_INSTRUCTIONS FOR THE TASK_: Before writing out the records, remove the pictures; keep everything else exact.

_DATA FOR REVIEW_:
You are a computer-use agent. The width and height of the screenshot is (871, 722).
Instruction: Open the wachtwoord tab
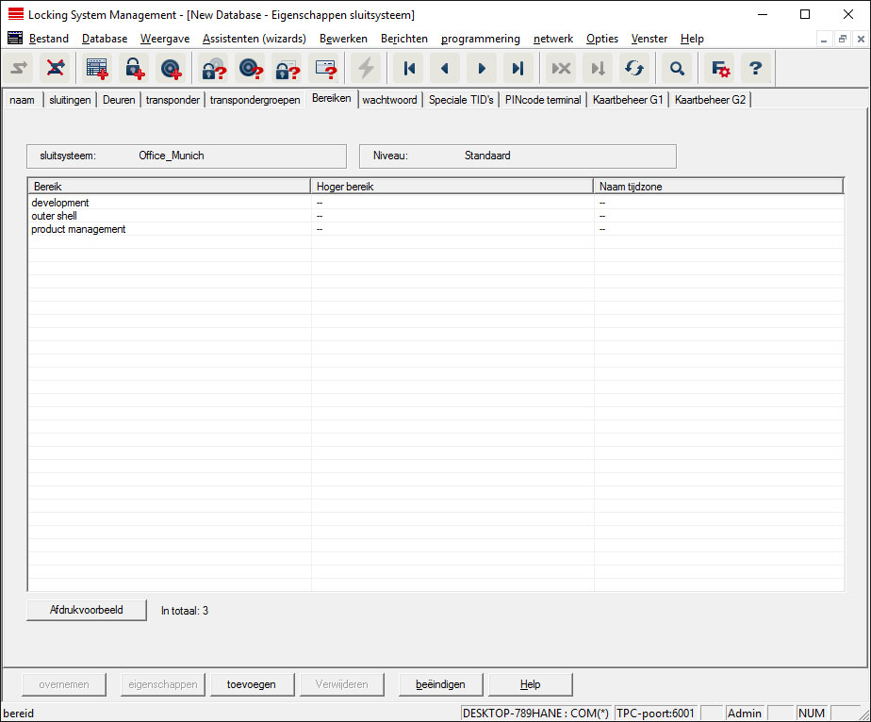[389, 100]
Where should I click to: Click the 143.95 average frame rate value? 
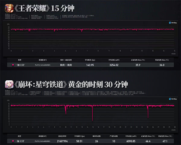tap(90, 65)

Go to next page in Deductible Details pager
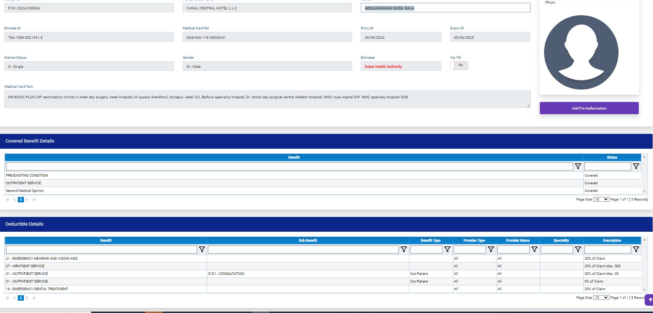click(28, 298)
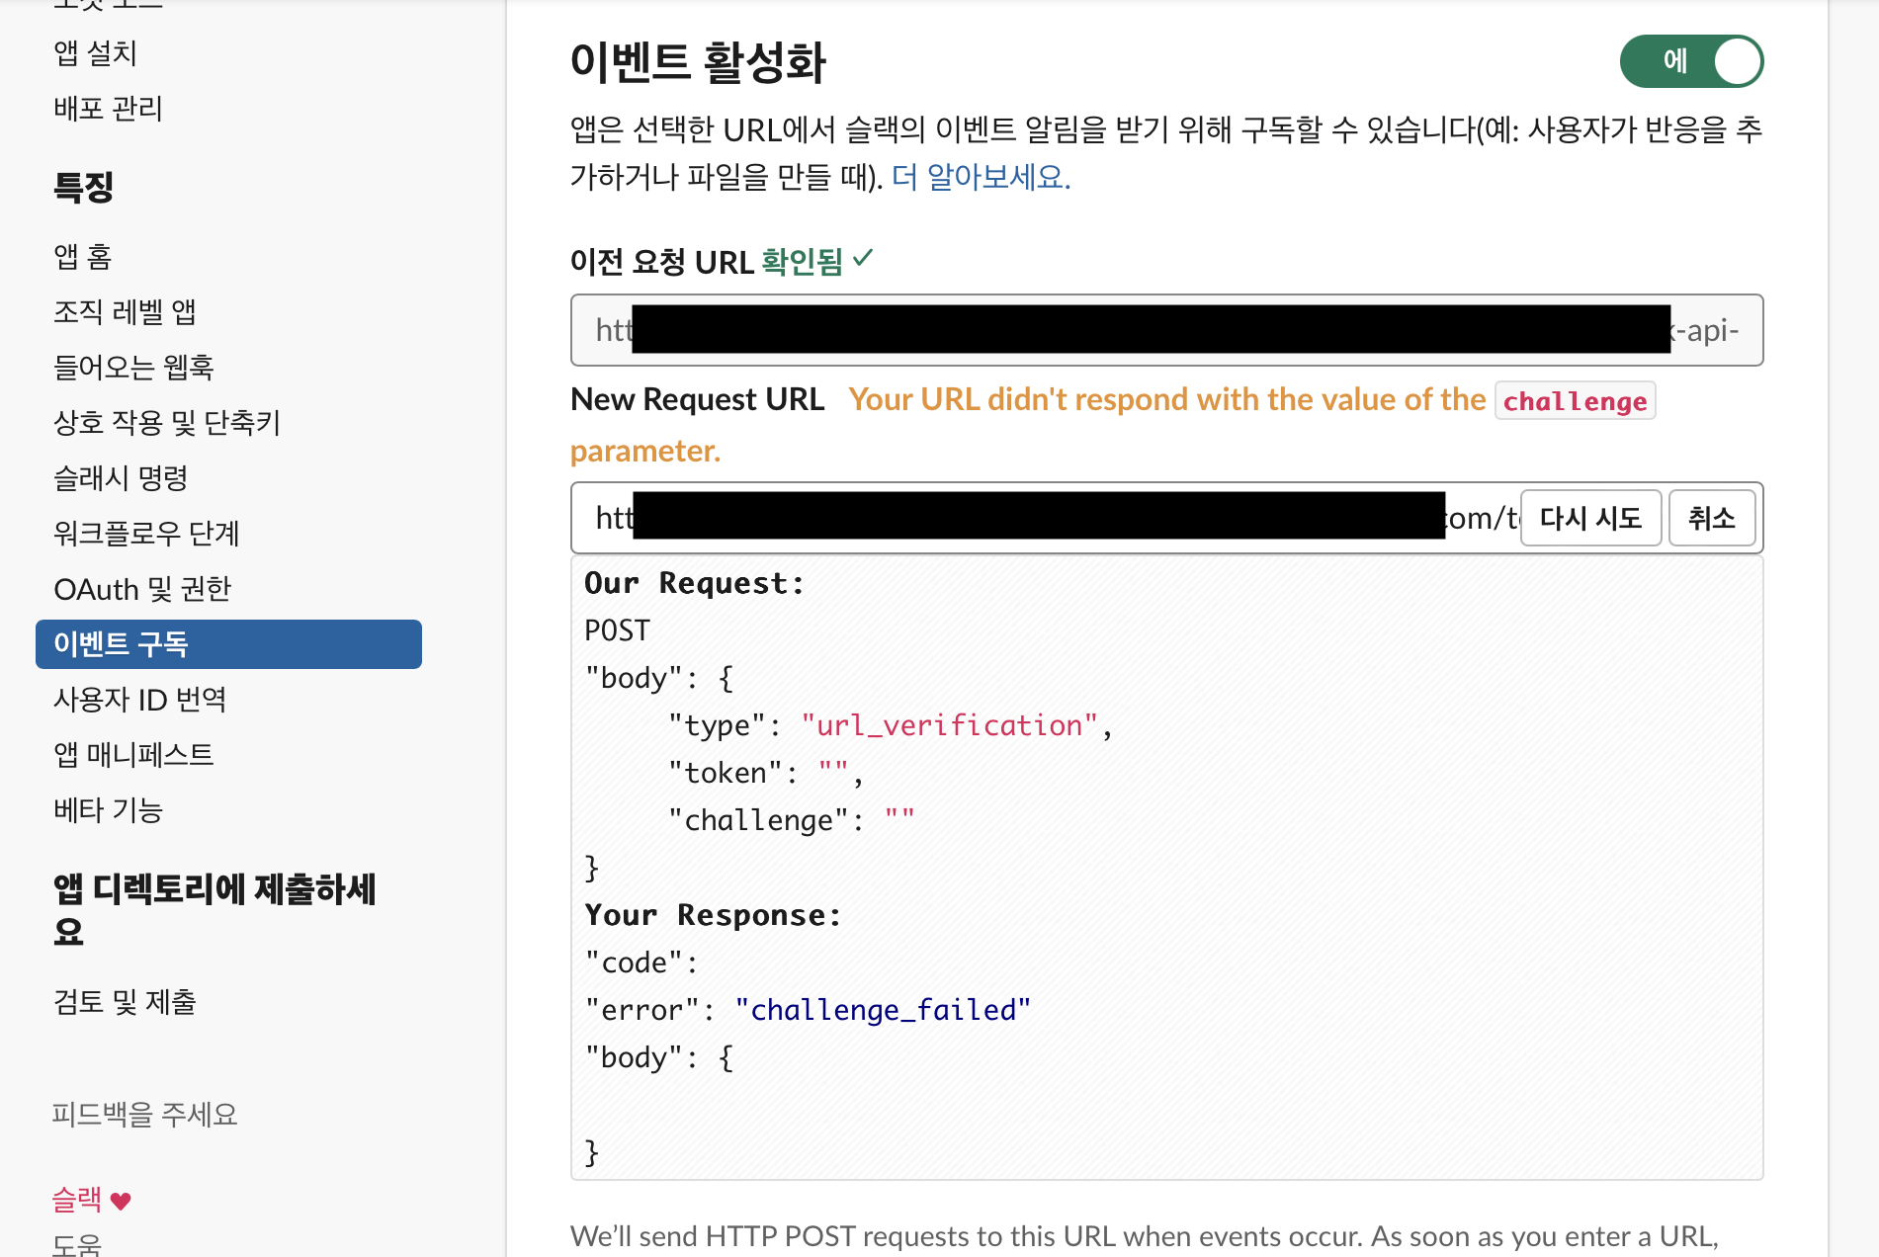Open 들어오는 웹훅 settings
This screenshot has width=1879, height=1257.
pyautogui.click(x=133, y=368)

_TASK OUTPUT_:
You are a computer-use agent. The width and height of the screenshot is (871, 722).
Instruction: Open the wachtwoord tab
[389, 100]
Where should I click to: Click the 143.95 average frame rate value? 
tap(90, 65)

Go to next page in Deductible Details pager
click(28, 298)
Open 들어오는 웹훅 settings
This screenshot has width=1879, height=1257.
pyautogui.click(x=133, y=368)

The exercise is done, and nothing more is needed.